**Provided data:**
-- Opening Marker --

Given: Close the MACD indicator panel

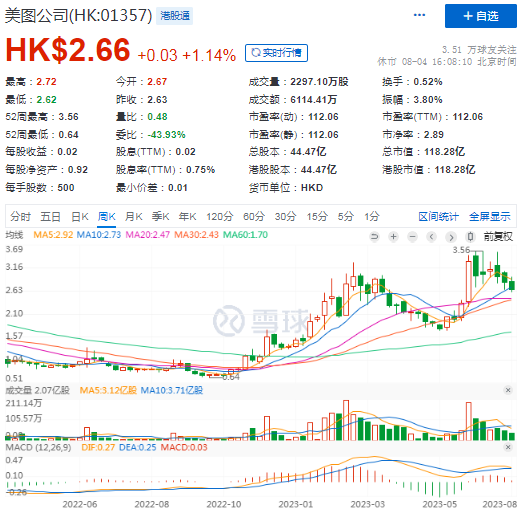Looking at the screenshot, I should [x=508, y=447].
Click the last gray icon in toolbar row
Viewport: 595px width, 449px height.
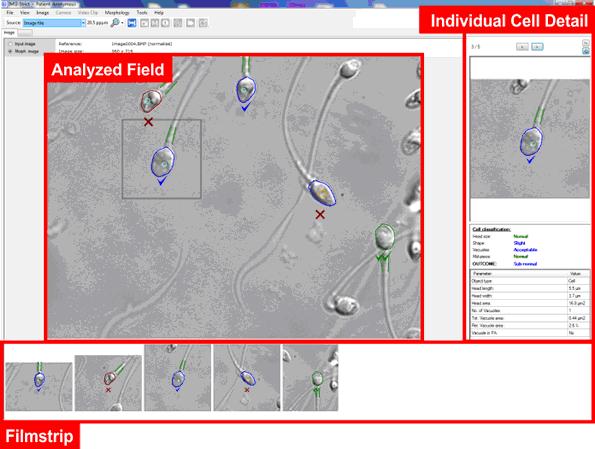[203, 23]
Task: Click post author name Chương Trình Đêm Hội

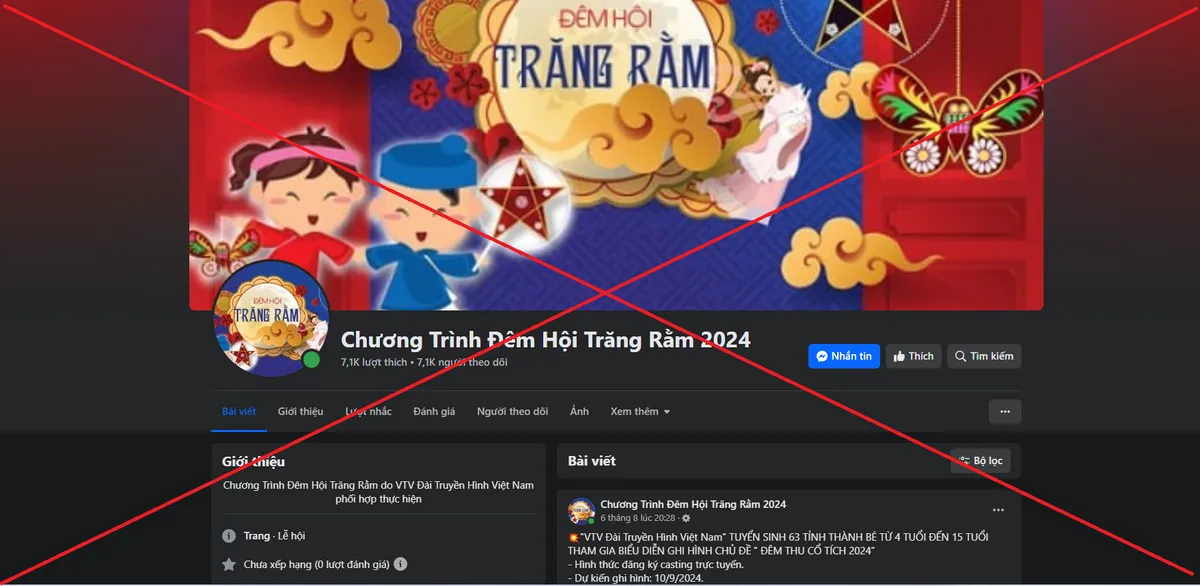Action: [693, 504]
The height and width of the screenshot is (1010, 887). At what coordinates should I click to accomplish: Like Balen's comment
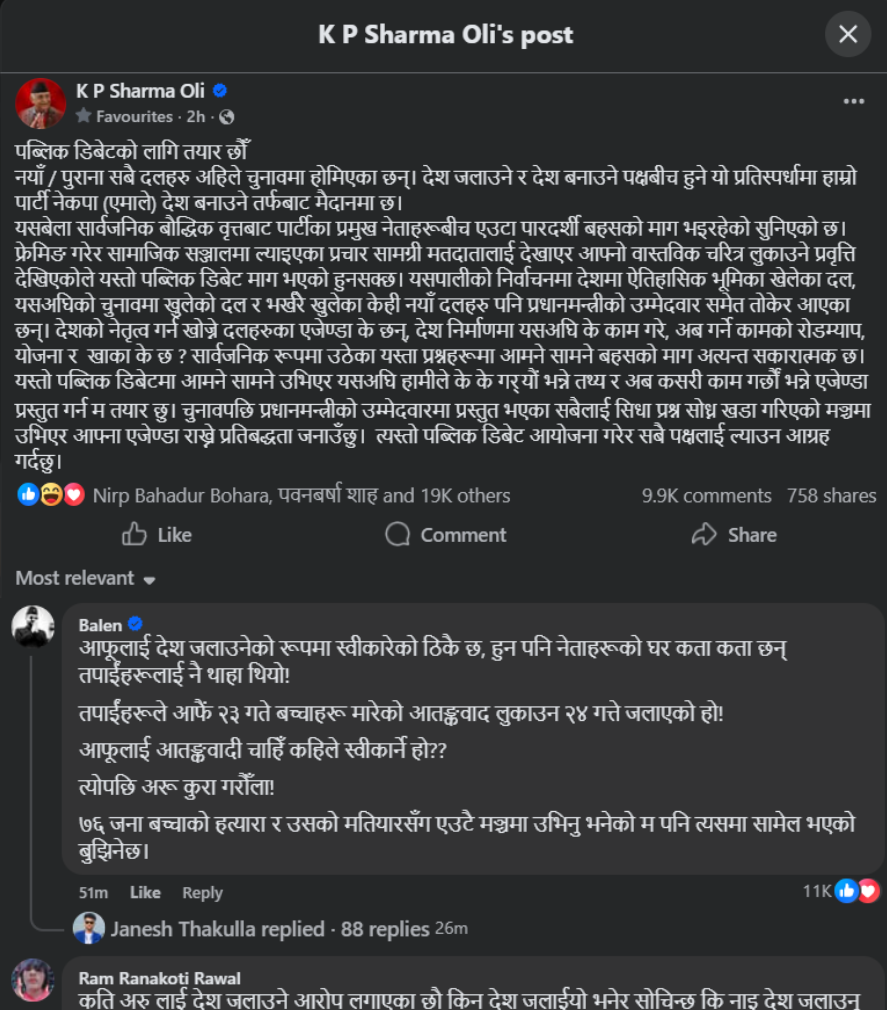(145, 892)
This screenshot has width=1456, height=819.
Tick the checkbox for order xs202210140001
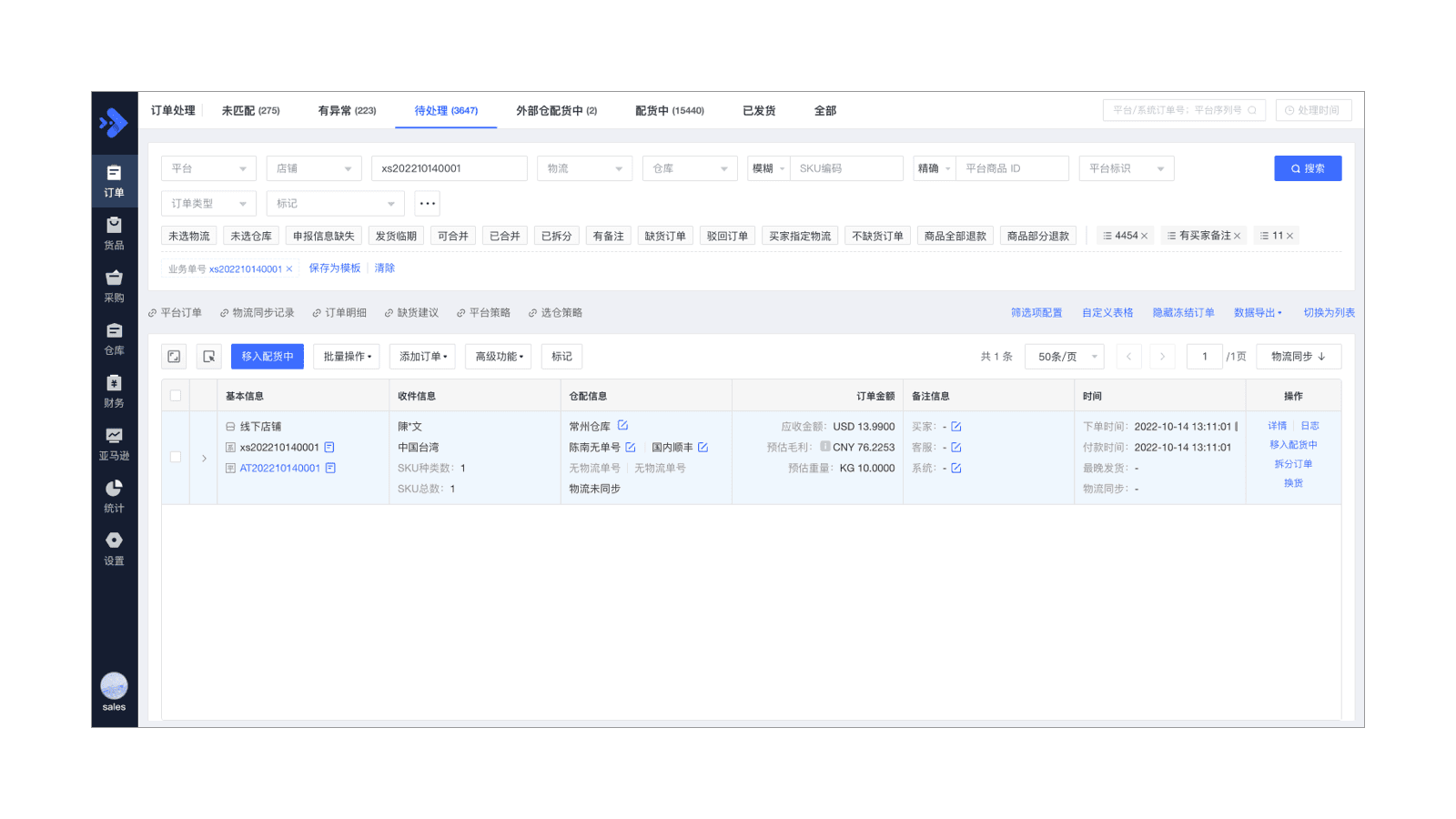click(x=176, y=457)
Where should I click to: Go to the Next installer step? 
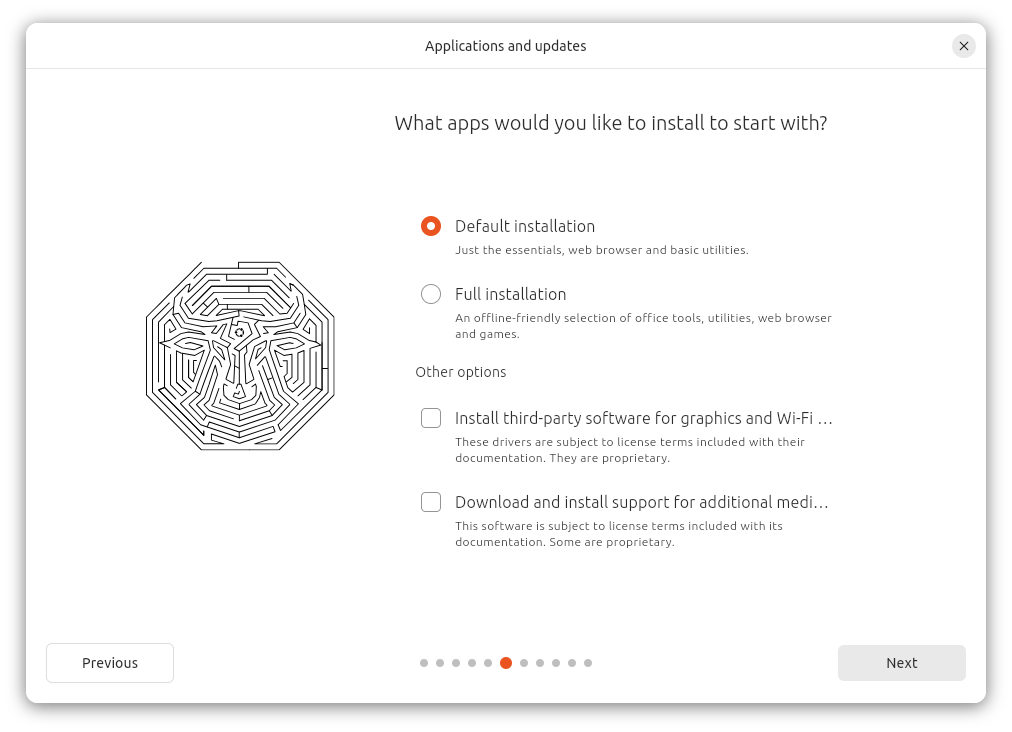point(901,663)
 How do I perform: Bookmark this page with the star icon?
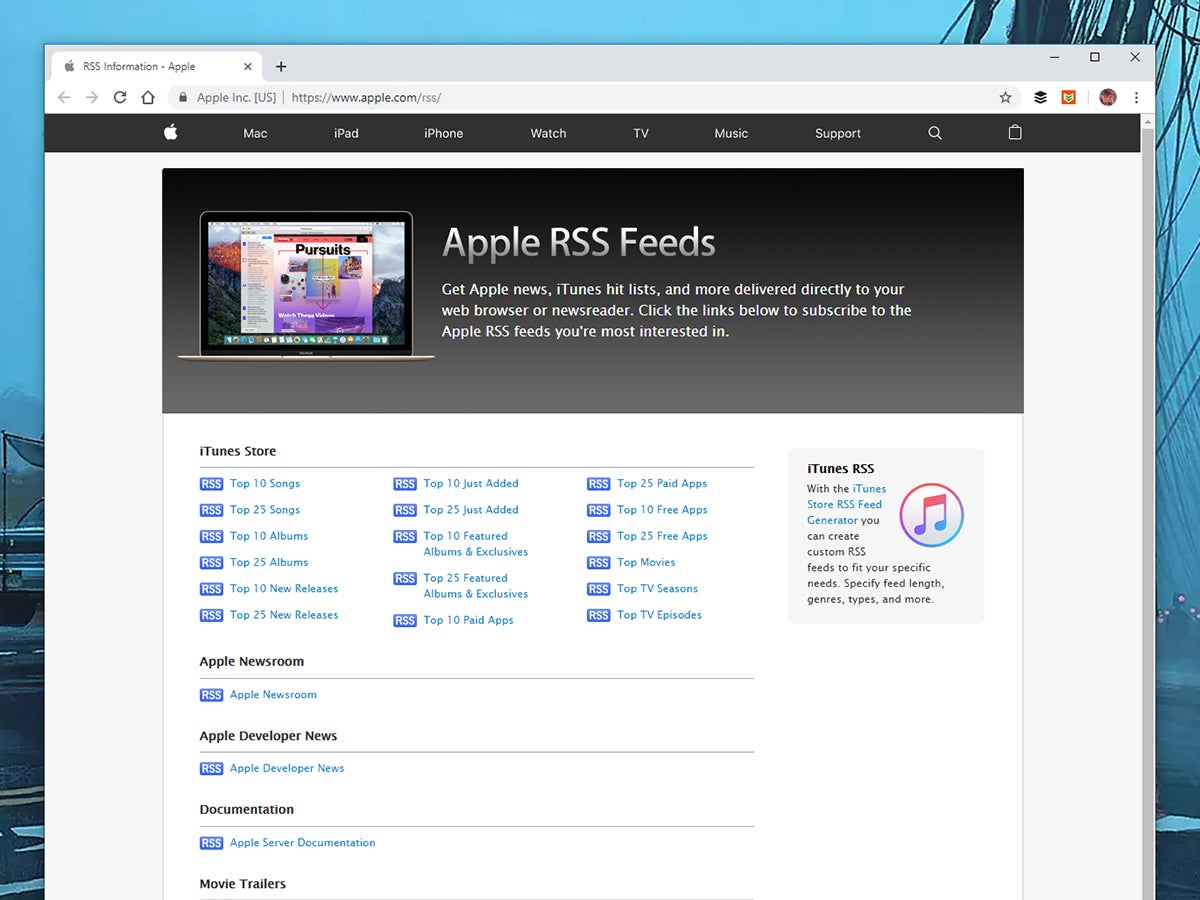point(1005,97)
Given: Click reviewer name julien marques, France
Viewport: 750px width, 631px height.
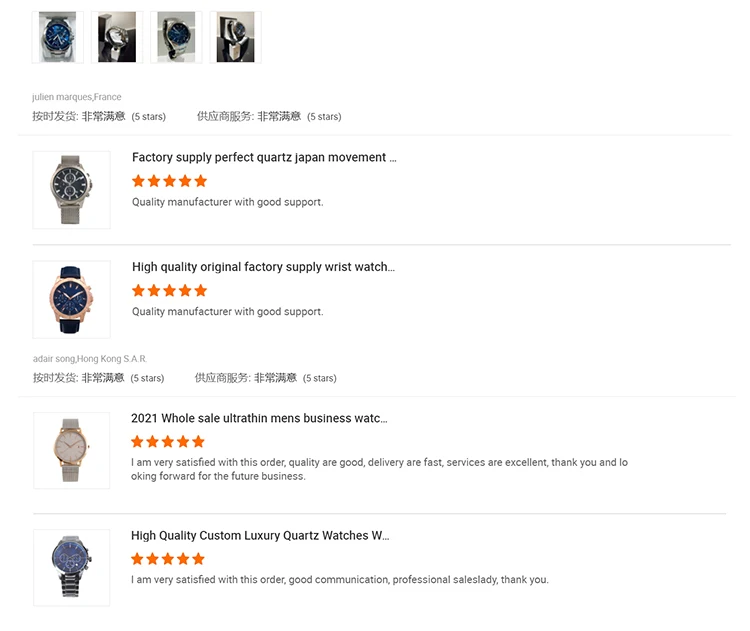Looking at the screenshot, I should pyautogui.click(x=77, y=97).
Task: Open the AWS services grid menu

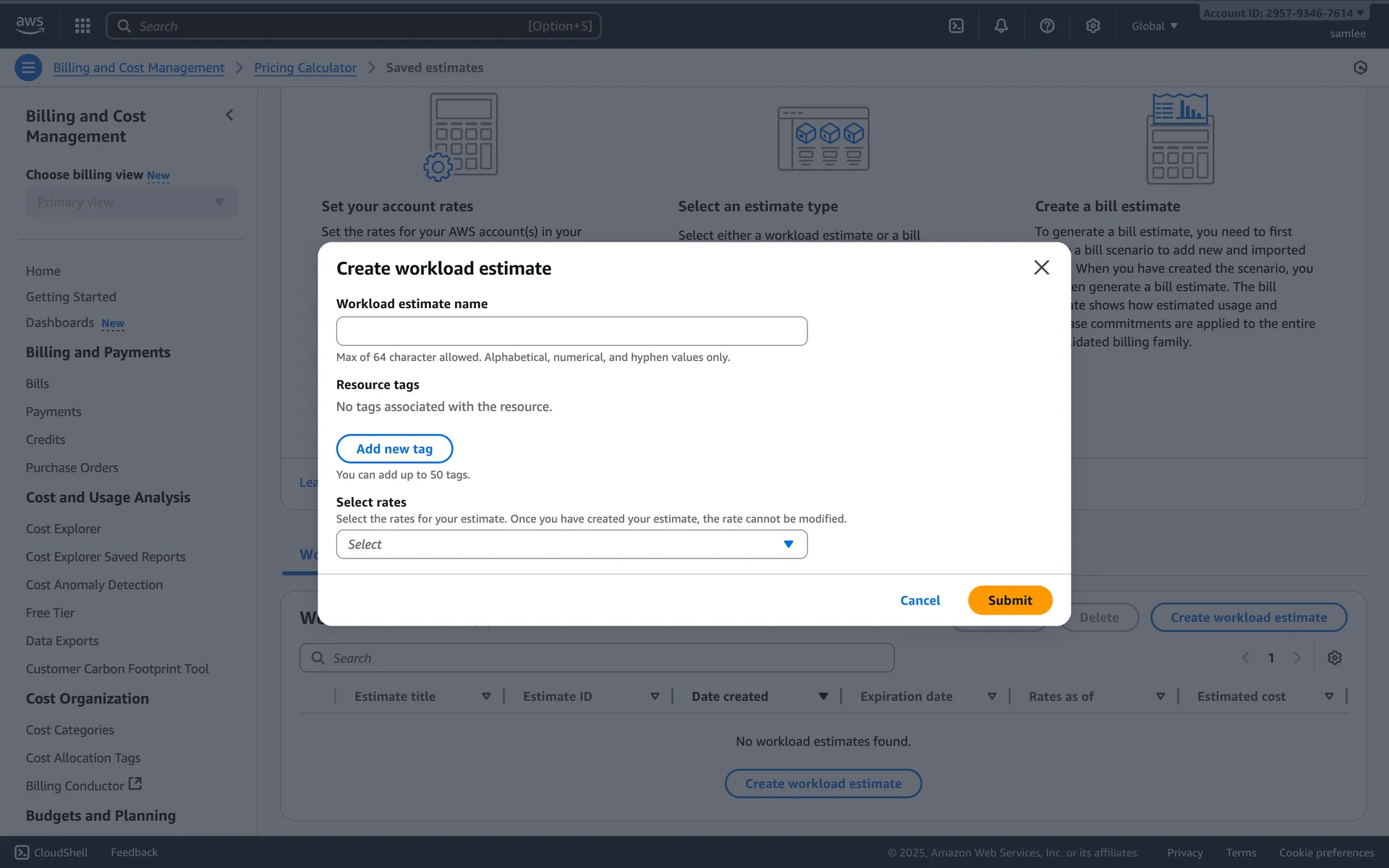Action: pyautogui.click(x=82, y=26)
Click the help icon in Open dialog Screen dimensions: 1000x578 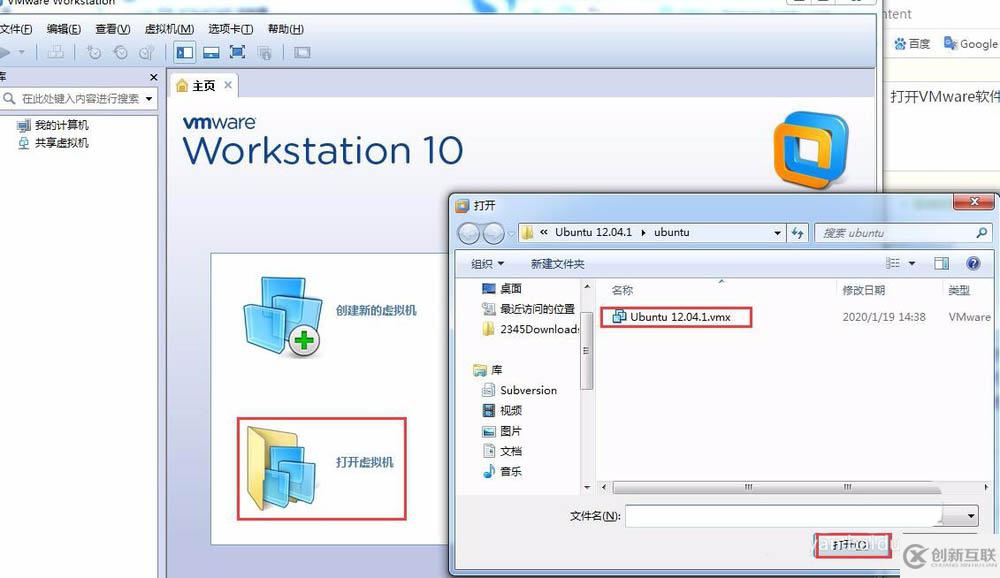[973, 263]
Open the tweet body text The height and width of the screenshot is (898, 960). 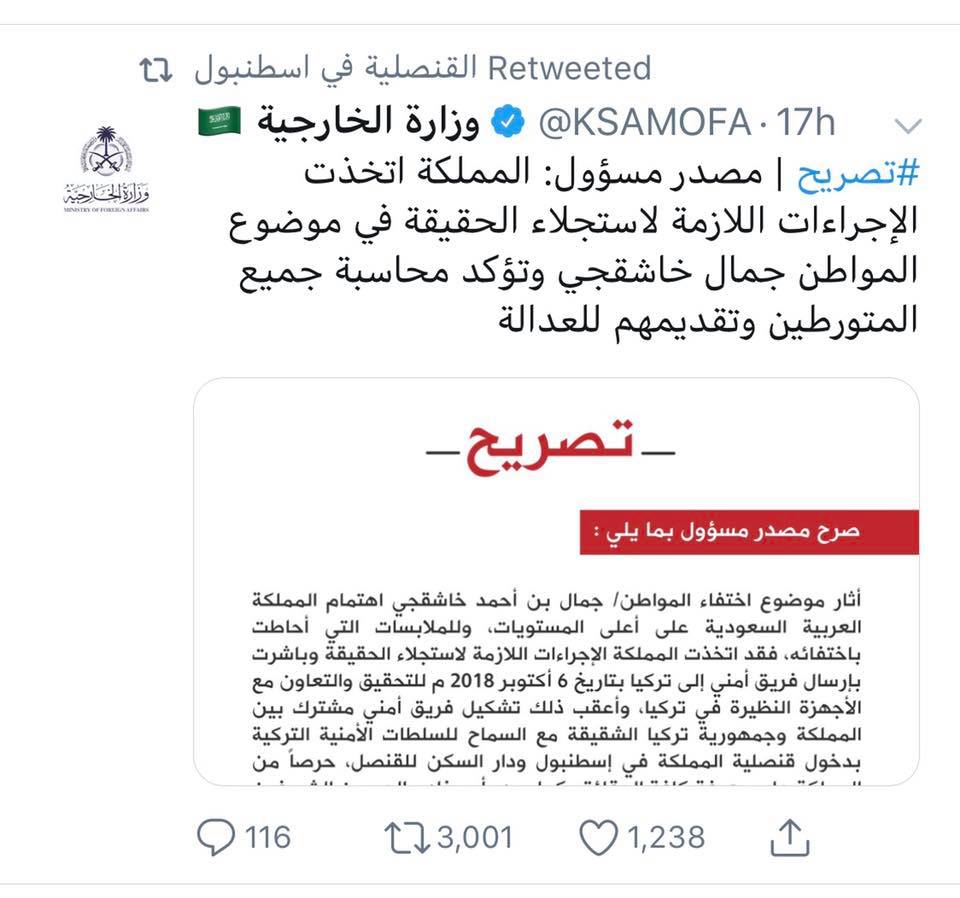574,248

-- Closing Marker --

Using the material above, transcribe exactly the lines from the one holding "Where should I" to the one holding "Given: Click reviewer", both ends kept. Do not carry over any pictures.

Where should I click to: Go to the Next installer step? 
point(901,663)
 How do I perform: Bookmark this page with the star icon?
point(1005,97)
Given: Click reviewer name julien marques, France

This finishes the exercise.